张居正的进攻暂时告一段落,以顾氏私藏甲胄事,严旨南衙还田;以顾章志贿政姑息,对整个顾氏抄家杀鸡儆猴;借着徐璠的提议,议松江市舶司之事。
当张居正展开进攻时,南衙缙绅该如何应对
从北衙到南衙,快马加鞭要十五日的时间,因为有积雪,所以稍微晚了些,但是朝廷严旨,让南衙地面各权豪之家上交甲胄和弓弩的政令,还是掀起了轩然大波。
而此时的徐家老宅内,骆秉良挎着刀等在门外。
徐璠,是被冤枉的,骆秉良清楚而且也搜集了大堆的人证、物证、书证,来证明徐璠当日并未出现在那个娼家之内。
徐璠杀人的那天,徐璠在徐家老宅里跟徐阶吵架,之后立刻就睡下了,徐璠可以充足的不在场证明,徐璠心里有事,而且事涉自己家生死存亡的大事,他哪有心思去寻花问柳。
骆秉良把一应人证收押送京徐行提问,至于徐璠到底会不会被犯案,这不是骆秉良能够决定的。
这是一件栽赃嫁祸的大案,但是朝廷已经有了处置,说是流放边方军镇,但是去的蓟州,这是回护之意。南衙必然会在还田事之中,掀起一场滔天巨浪来,徐璠继续留在松江府,护不住徐家,更护不住徐阶。
张居正将徐璠送到北面,放在蓟镇,也算是给徐家留下一脉香火,即便是徐家满门倾覆,也不至于没有后代,也算是尽了张居正弟子最后一份情谊了。
徐璠案后,张居正和徐阶再见面,那就是真正的敌人了。
骆秉良挎刀而立,等待着徐璠跟老父亲告别。
徐璠跪在地上,磕了三个头,早已泪流满面,他不知道该做些什么,才能保住徐家。
“你到了北面,就听张居正的话,我这个弟子,心狠手辣,可到底念着一份香火情,说是削伱官身,流放,也是保你一命。

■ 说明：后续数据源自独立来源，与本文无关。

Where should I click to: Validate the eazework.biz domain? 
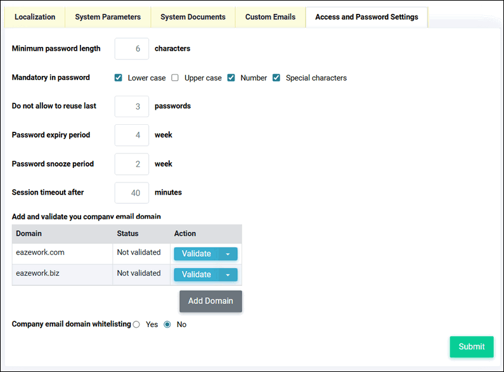[197, 274]
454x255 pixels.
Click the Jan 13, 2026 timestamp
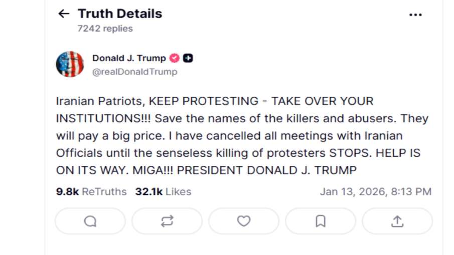click(375, 191)
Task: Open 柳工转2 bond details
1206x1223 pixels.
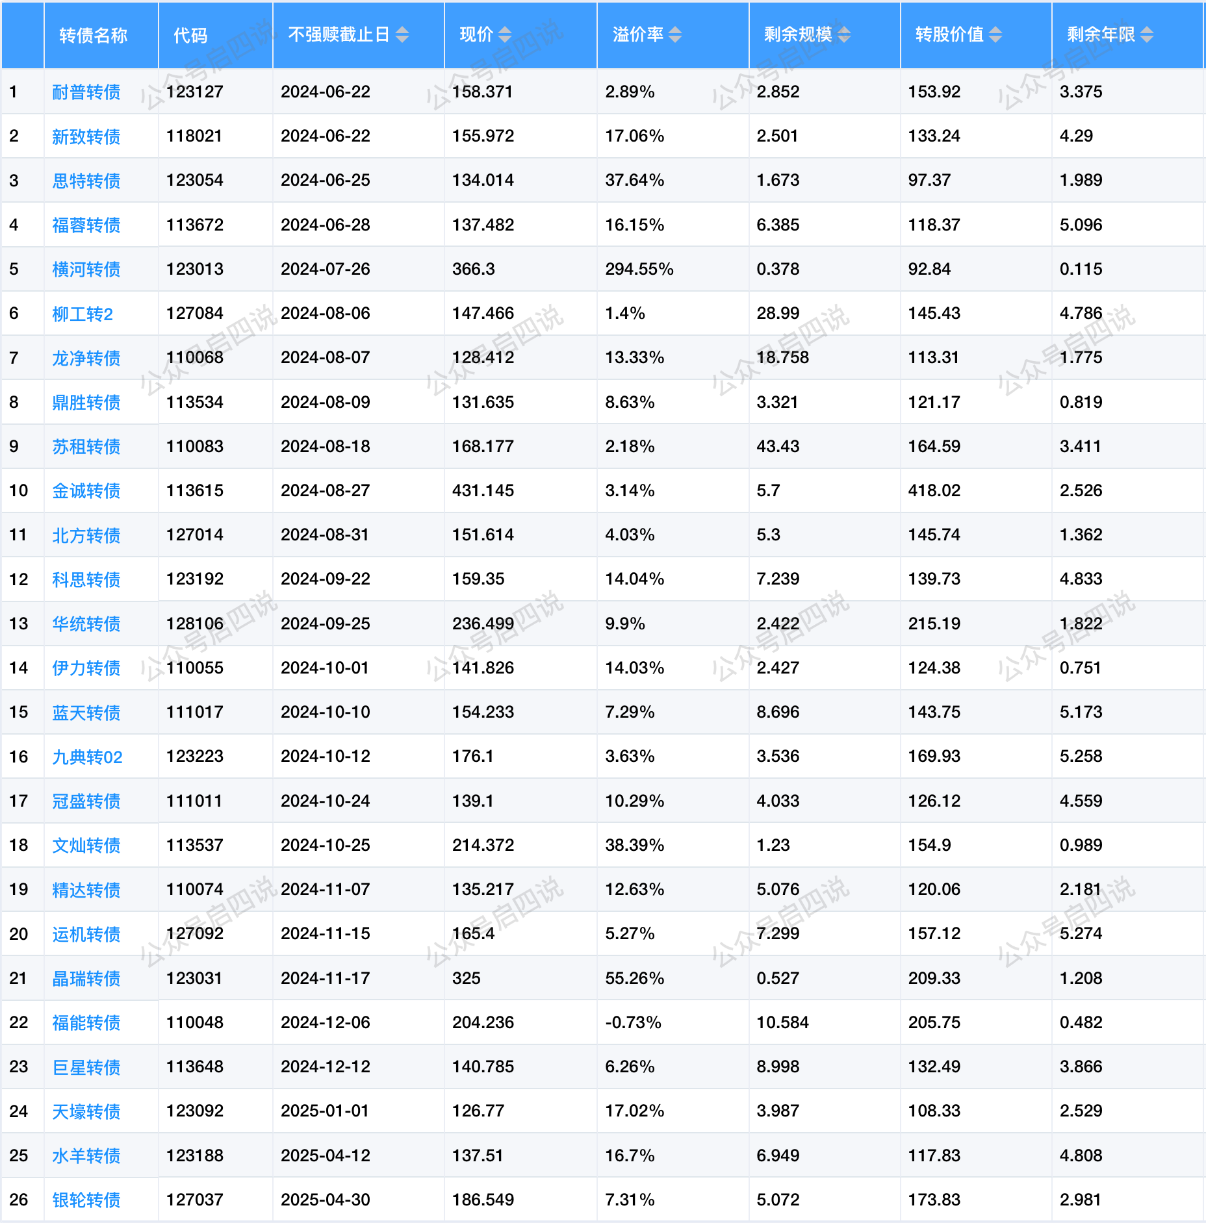Action: pos(83,314)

”徐阶放下了茶盏,开口说道“我知道你怨我,恨我,事已至此,你我父子,就不必多言了。”
徐璠站起身来,眉头紧蹙的说道“父亲,咱们家是不是也藏了甲胄强弩”
“有。”徐阶叹了口气,点头肯定的回答道,南衙地面的权豪之家,谁家里还没点这东西,否则那些个失地佃户、游坠佣奴、山林匪寇早就把权豪之家给抢了。
徐璠擦了擦脸上的泪,感叹的说道“朝廷下了严旨,要求各家交还甲弩,如何应对”
“不交顾氏马上就被抄家,杀鸡儆猴,不交甲弩,就是死罪;交朝廷要权豪之家还田,再反抗抗旨不遵,那也是死,连抵抗一下都做不到。”
“左右等死矣。”
徐阶面色凝重,看着徐璠说道“这就是斗争啊,你死我活。”
矛盾的本质有着极强的斗争性,显然斗争不是请客吃饭,是血淋淋的需要流血的,而朝廷势大,权豪势弱。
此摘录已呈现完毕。